| Short problem 1 |
Copy word for word the part of the blended learning text that opens with the words containing "Traditional And Online" and closes with "receiving public education.".

| Text passage |
This article provides a description of how a fictional school system can benefit from implementing blended learning strategies and appropriate technologies in all grade levels. Additionally, specific examples, financial implications, and proposed action steps within the existing technology infrastructure and support will show the potential success integrating a blended learning environment into the current K12 public education program has on improving student achievement.
Proposing A Blended Learning Approach For K12 Education

A Blended Learning Solution For K12 Education 

ABC school system (a pseudonym for a school district) prides itself on providing quality education that supports its students, parents, and community members. This school system is comprised of 38 schools with an average daily attendance of approximately 30,000 students. The school’s mission statement is “To Educate and Empower Our Students to Reach Their Potential”.  Additionally, the school system’s goal is to increase student achievement by maximizing efficiency and effectiveness while using its resources to support school needs. Blended learning is one way to maximize student learning and teacher success.

Traditional And Online Learning

Students, in a traditional classroom environment, depend on the teacher to deliver, guide, manage, and maintain the flow of instruction. The student views the teacher as an authority figure conveying information in a face-to-face learning environment. However, this is not the case in an online learning environment where there is a shift in the student-teacher relationship, the educational model, and the learning environment. This transition and integration of eLearning technologies is now the most important approach in teaching pedagogy. A successful eLearning environment embodies a blended educational approach, which is required to meet the needs of today’s students receiving public education.

| Given records |
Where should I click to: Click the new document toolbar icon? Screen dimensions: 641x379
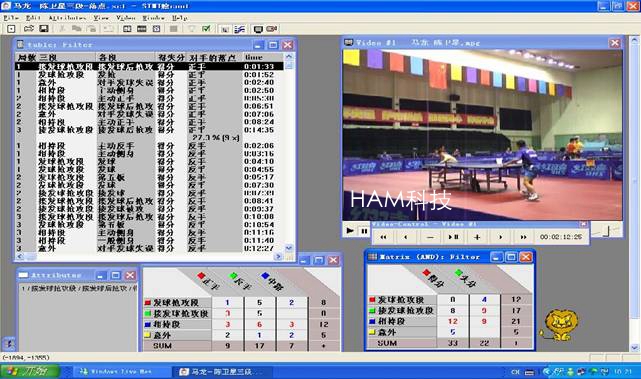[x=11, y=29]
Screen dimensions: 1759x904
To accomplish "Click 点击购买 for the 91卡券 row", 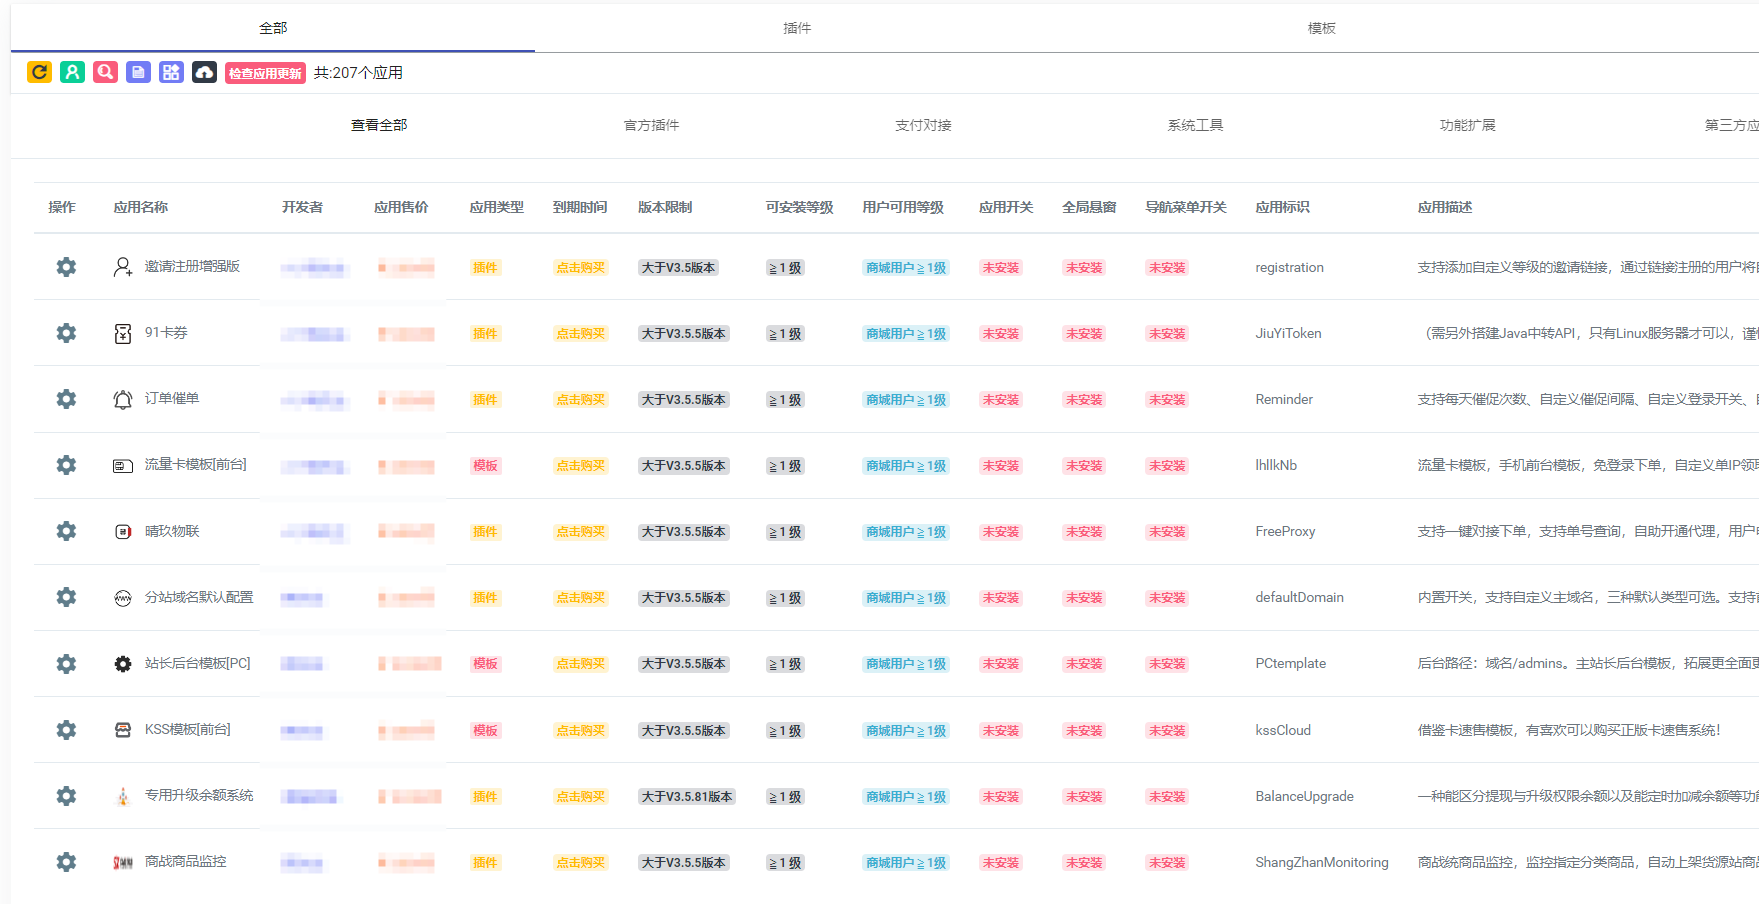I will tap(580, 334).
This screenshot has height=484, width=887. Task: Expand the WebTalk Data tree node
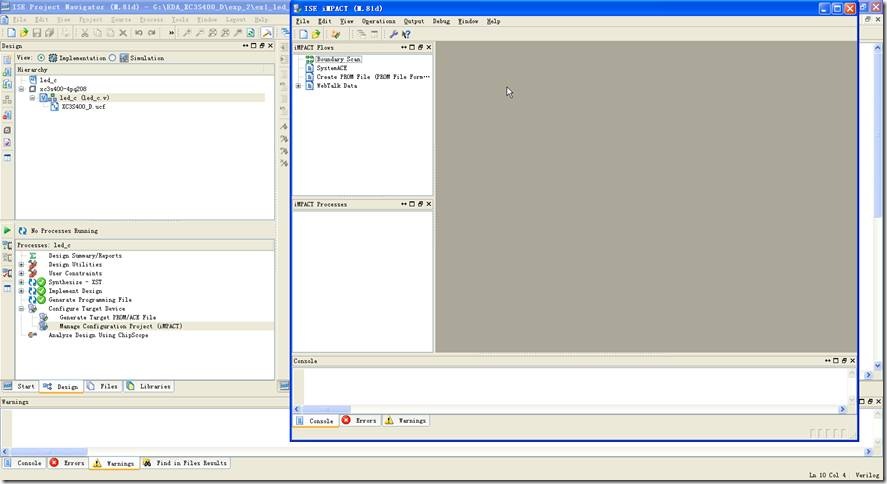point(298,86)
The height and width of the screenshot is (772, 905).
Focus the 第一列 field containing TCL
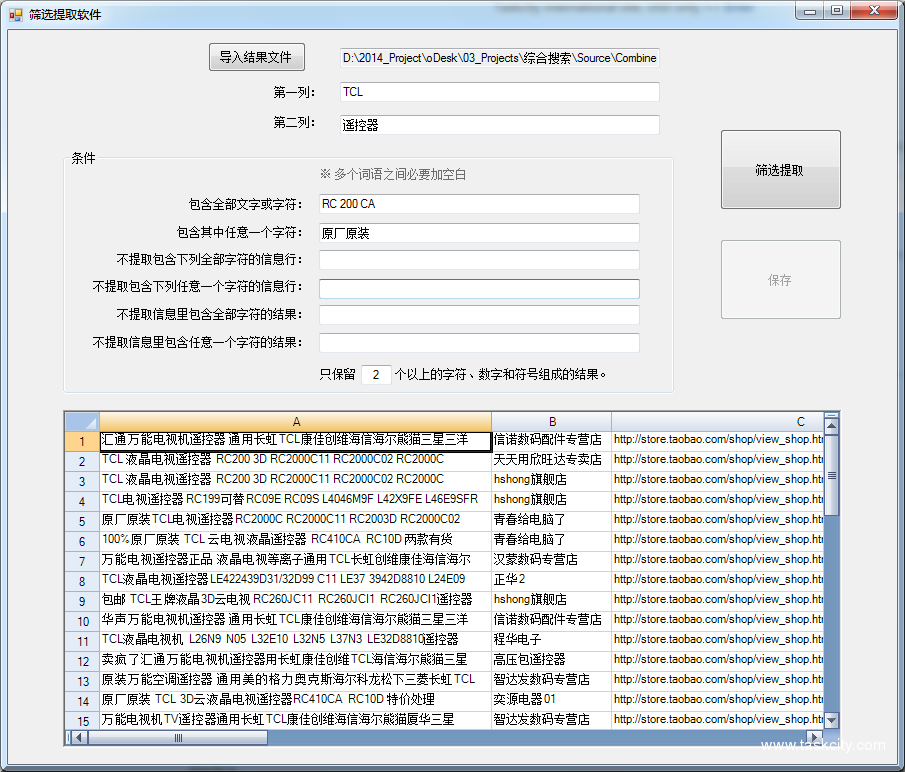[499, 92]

| Short problem 2 |
Give the records from the line containing "This screenshot has" through the end of the records as a two-column CSV with the columns request and answer. Use one row per request, put each field in quotes with line breaks replaced by spaces, and leave the pictures out.

| Task answer 1 |
Traditional And Online Learning

Students, in a traditional classroom environment, depend on the teacher to deliver, guide, manage, and maintain the flow of instruction. The student views the teacher as an authority figure conveying information in a face-to-face learning environment. However, this is not the case in an online learning environment where there is a shift in the student-teacher relationship, the educational model, and the learning environment. This transition and integration of eLearning technologies is now the most important approach in teaching pedagogy. A successful eLearning environment embodies a blended educational approach, which is required to meet the needs of today’s students receiving public education.

| Task answer 2 |
request,answer
"This screenshot has height=484, width=887. Task: Expand the WebTalk Data tree node","point(298,86)"
"The height and width of the screenshot is (772, 905). Focus the 第一列 field containing TCL","[499, 92]"